• WHAT THE TASK REQUIRES: Copy the lines of the material below exactly, starting at the line that contains "Image resolution: width=1427" and ending at the end of the material, including both ends. Omit the pictures from your answer.

• Text and item location entries:
** Begin **

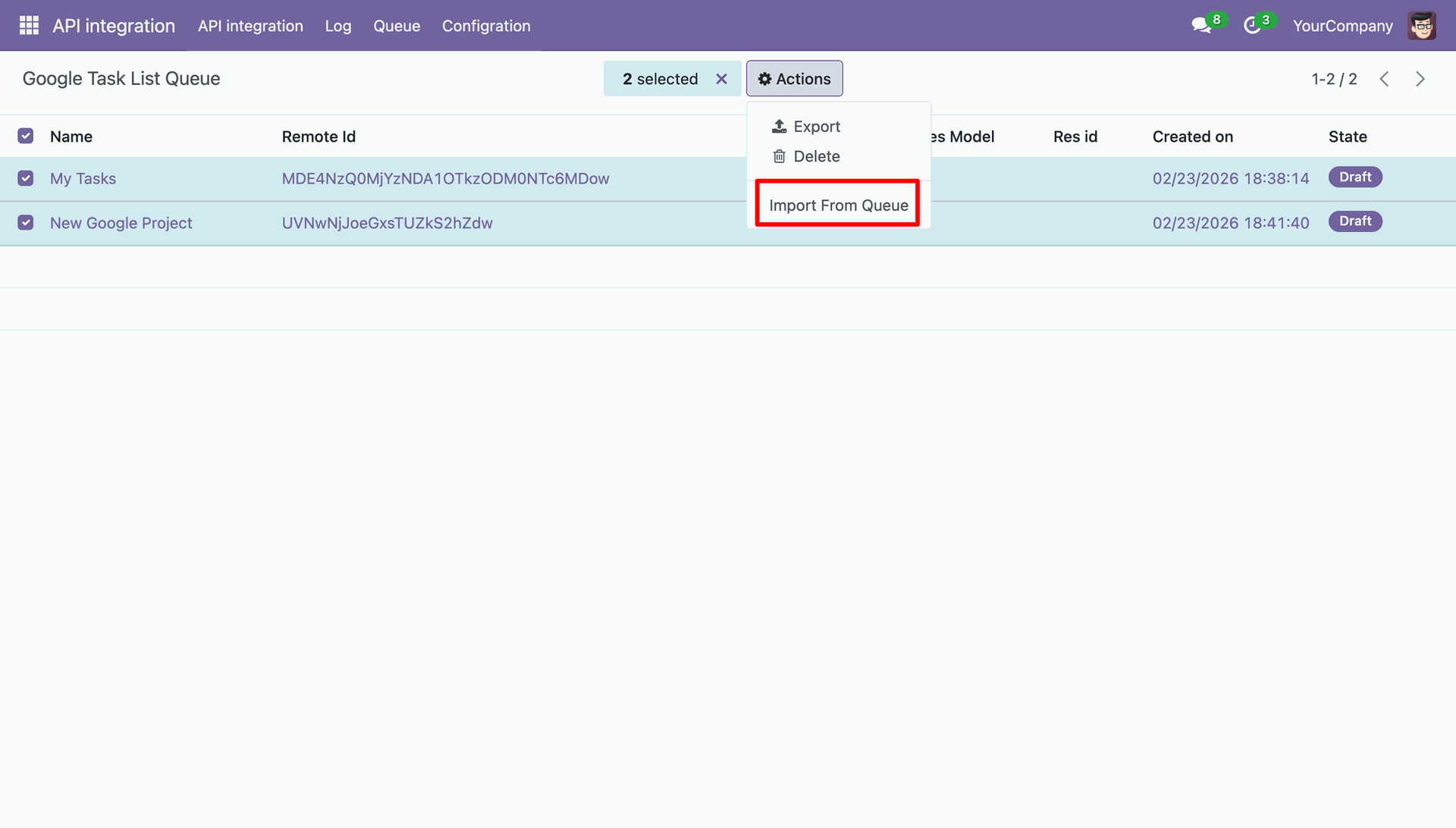Expand the Queue menu

(397, 26)
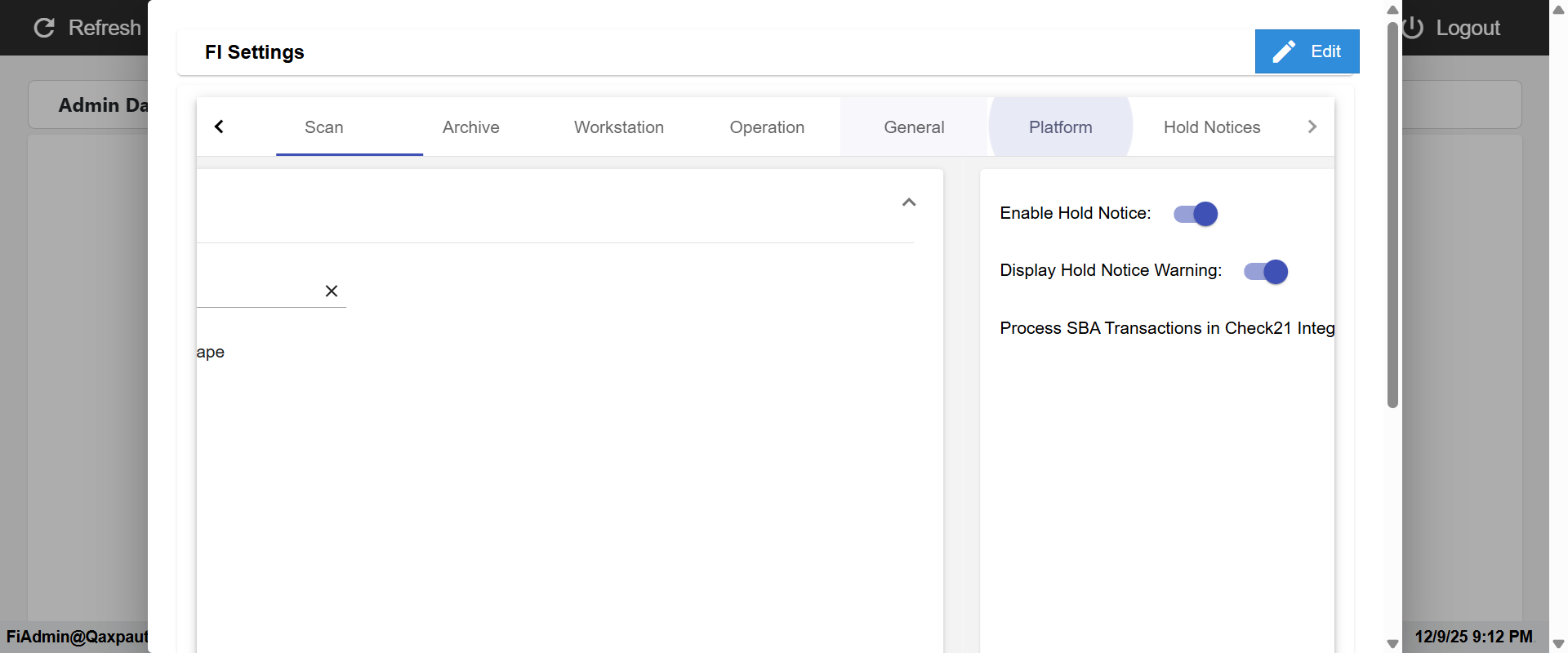Clear the field with the X icon
The height and width of the screenshot is (653, 1568).
[x=332, y=291]
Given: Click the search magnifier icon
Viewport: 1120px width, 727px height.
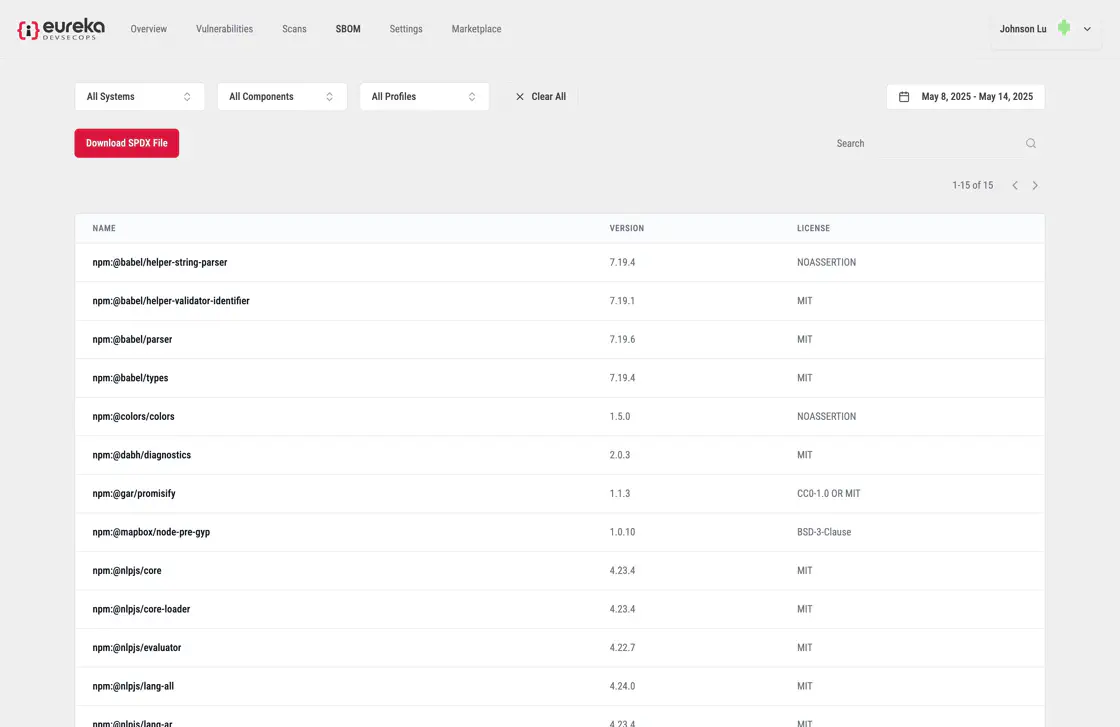Looking at the screenshot, I should click(x=1031, y=143).
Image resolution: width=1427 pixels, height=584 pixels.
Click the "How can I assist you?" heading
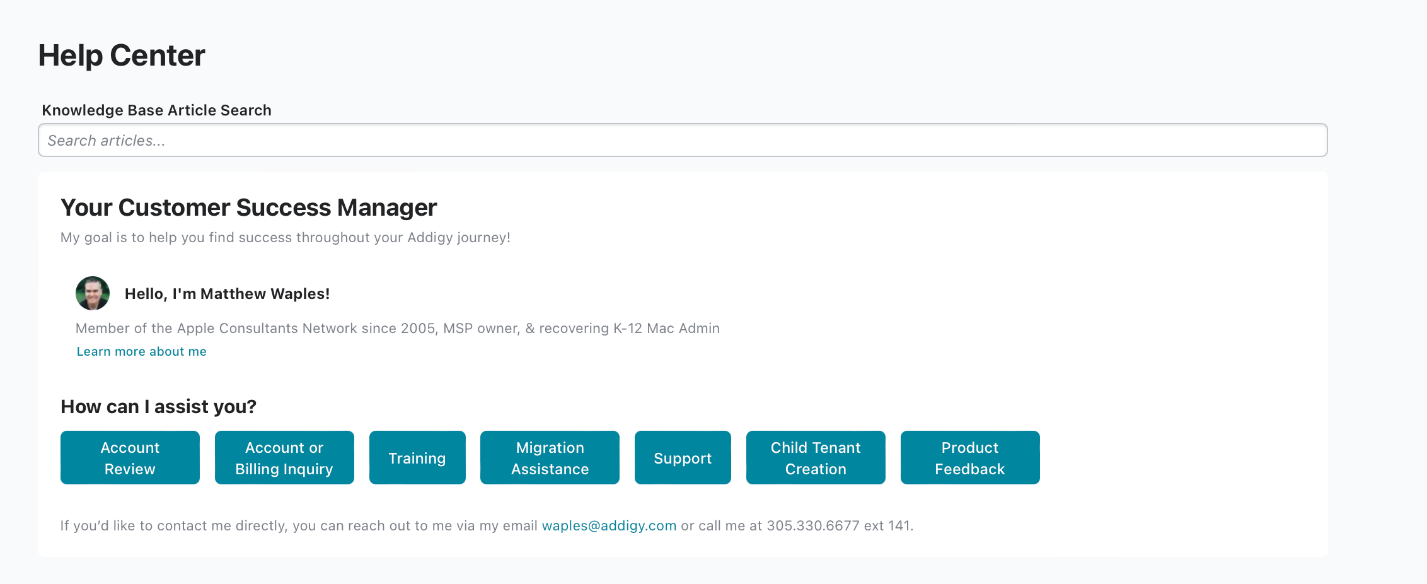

** End **

• SOLUTION FOR THIS EXERCISE:
Image resolution: width=1427 pixels, height=584 pixels.
Click the "How can I assist you?" heading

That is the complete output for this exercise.